Boo also represents the ghost in the machine, the red blinking light, the man behind the black mirror.  Boo is an interesting way to teach your students that the government and certain cybersecurity firms have the capability to watch everything we do, and often use these capabilities to monitor the activists who are fighting today for racial equality.

Boo’s reclusive nature stems from his place on the mental disability spectrum.  Late on in the novel Harper Lee reveals that Boo is socially functional, albeit awkward.  And yet, despite his ability to negotiate his world intellectually, he hasn’t seen the sun in years, resulting in “sickly white hands” and hair that is “dead and thin, almost feathery on top of his head.” This serves as an excellent way to talk to your students about how unfairly people on the disability spectrum continue to be treated.  Your students may have classmates or siblings on the spectrum — Lee has given you a way of seeing the world from their perspective.

While many of To Kill A Mockingbird’s narratives and themes are resonant today, and its grievances and conflicts are as pertinent as ever, I also want to carefully dig into a few of the book’s ugly parts, parts that made me truly angry, in the hope that you can see how people that look like me might feel while reading this book.

These passages felt like spider bites to my sanity: they barely stung at first, but swelled into infected sacs that pulsated and burned beneath my skin.  How can a room smell like “clean Negro,” as Scout so nostalgically claims?  The foreign notion that Negroes are “people too” is introduced with slightly over one fourth of the novel remaining.

And when Tom Robinson is convicted and sentenced to death, the man’s reaction isn’t even described.  There is no more space in the novel for him after his sentence is handed down.  Instead we are left to watch Atticus’s reaction, Atticus’s defeat.  The last mention we have of Tom is when he tries to break out of prison and is killed.  What about the grief of Tom Robinson’s family?  Of Tom Robinson’s community?  Such an uneven narrative points to a timeless cliché: a white savior is yet again the hero, and the hopeless black victim is insignificant in comparison.
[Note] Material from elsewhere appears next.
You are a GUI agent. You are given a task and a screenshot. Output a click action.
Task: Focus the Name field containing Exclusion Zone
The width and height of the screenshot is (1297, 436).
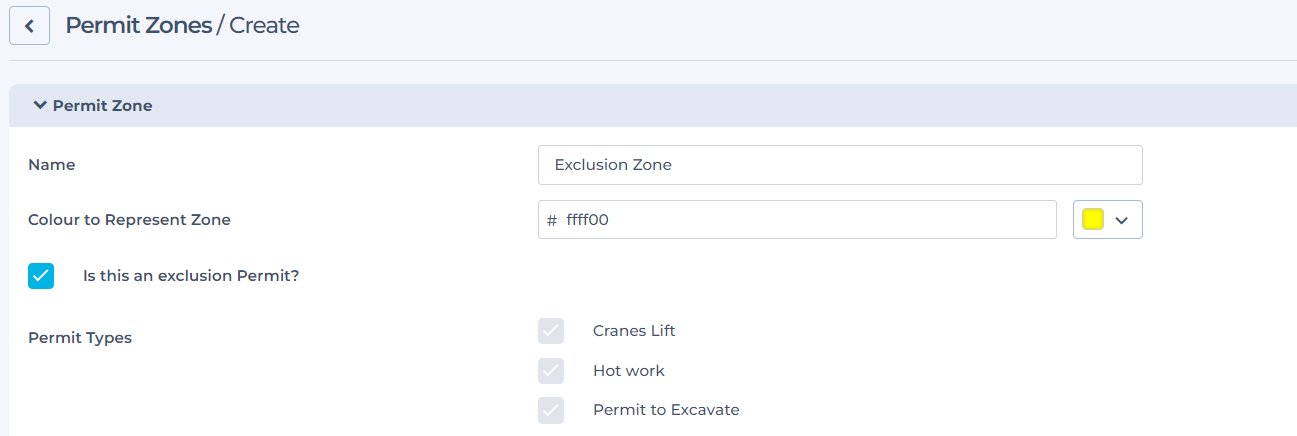pos(839,165)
If you are teaching To Kill a Mockingbird this school year, I ask you to put whatever emotional connection you have to the novel aside, address the book’s flaws head on and use it to teach your students about America.  Tell your students that innocent black people are being murdered all over this country.  Tell your students about America’s demonization of black men and black male sexuality.  Tell them about the history of people like Dolphus Raymond, and how people choose to cross the color line.  Tell them about how our government and other entities monitor people.  Tell them about how our society so often fails those with mental disabilities.

But most importantly, allow your students, particularly your students of color, to let you know what they really think about the novel.  Allow them to get their emotions out about the way Tom Robinson is described and how Harper Lee throws Tom Robinson away as if he weren’t a person.  Allow them to write about this pain.  Give them a way of releasing their agony.   

If you do not do these things, you are taking part in system that will continue to subjugate and silence people of color in this country.  If you are unwilling to teach this book honestly and openly, I ask you not to teach this book at all.

Sincerely,

Zack Graham


Zack Graham, a 2013 graduate of Yale College, is a writer living in New York.